Il y a des voitures qui vous parlent dès que vous posez les mains sur le volant. La Mercedes SL R107 est de celles-là. Produite de 1971 à 1989, elle incarne une époque où l’automobile se voulait à la fois grand tourisme et œuvre d’art.
Première Impression
Le propriétaire, notre membre Robert Castel, m’a tendu les clés avec la nonchalance de quelqu’un qui confie un vêtement à la teinturerie. « Vas-y, elle ne mord pas. » Il mentait, un peu.
Installé dans le fauteuil en cuir brun tabac, légèrement affaissé par quarante ans de bons offices, j’ai pris le temps de regarder le tableau de bord. Tout y est d’une lisibilité parfaite. Les Allemands de l’époque ne plaisantaient pas avec l’ergonomie.
Sur la Route
La D974 entre Beaune et Meursault est un terrain idéal pour ce genre d’exercice. Peu de trafic, une surface correcte, et de l’espace pour apprécier les réactions de la voiture.
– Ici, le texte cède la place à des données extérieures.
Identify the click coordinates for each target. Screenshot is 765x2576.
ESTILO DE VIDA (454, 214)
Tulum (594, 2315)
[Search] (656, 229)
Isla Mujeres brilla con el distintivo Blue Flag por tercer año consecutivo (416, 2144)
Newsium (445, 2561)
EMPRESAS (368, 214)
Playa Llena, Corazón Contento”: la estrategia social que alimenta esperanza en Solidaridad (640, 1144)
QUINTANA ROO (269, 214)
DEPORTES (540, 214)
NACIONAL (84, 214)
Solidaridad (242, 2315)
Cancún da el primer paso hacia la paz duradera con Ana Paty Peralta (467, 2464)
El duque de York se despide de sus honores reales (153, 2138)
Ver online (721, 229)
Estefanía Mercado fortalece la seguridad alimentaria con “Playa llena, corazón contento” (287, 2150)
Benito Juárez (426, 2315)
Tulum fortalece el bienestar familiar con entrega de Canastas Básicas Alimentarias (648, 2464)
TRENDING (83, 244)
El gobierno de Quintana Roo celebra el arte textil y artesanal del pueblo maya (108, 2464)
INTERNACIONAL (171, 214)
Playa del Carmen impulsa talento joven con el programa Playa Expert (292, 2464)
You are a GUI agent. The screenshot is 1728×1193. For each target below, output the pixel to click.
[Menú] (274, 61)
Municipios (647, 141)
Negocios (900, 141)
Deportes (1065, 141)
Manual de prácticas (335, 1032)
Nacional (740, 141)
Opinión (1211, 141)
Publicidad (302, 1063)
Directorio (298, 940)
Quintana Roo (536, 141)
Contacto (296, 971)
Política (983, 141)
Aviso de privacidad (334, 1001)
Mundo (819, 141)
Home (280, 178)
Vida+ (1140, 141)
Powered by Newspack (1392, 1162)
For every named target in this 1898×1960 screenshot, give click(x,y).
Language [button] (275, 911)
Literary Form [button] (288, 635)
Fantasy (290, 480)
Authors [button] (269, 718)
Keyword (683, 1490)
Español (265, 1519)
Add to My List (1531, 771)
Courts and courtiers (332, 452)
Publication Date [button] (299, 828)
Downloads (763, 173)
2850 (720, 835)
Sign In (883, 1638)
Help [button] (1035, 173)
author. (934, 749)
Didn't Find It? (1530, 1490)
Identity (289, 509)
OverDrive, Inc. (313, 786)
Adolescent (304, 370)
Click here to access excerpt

Le six cylindres 2.8 litres ne développe que 185 chevaux, mais il les exprime avec une douceur caractéristique des mécaniques Mercedes de cette génération. Pas de brutalité, pas de précipitation — une progression linéaire et souveraine.
Ce moteur ne rugit pas. Il raisonne.
La direction assistée surprend par sa précision. On s’attendrait à quelque chose de plus flou, de plus approximatif. Mais non : la voiture va exactement là où vous la mettez, avec une fidélité rassurante.
Le Bilan
La SL R107 n’est pas parfaite. La tenue de route accuse son âge sur les grandes sollicitations. Les freins demandent de l’anticipation. Et la capote, manuelle, constitue une petite épreuve physique.
Mais elle a quelque chose que les voitures modernes ont en grande partie perdu : le sens de l’occasion. Rouler en R107, c’est savoir que le moment présent mérite d’être savouré.
Merci à Robert pour cette parenthèse. Et pour le verre de Meursault qui a suivi.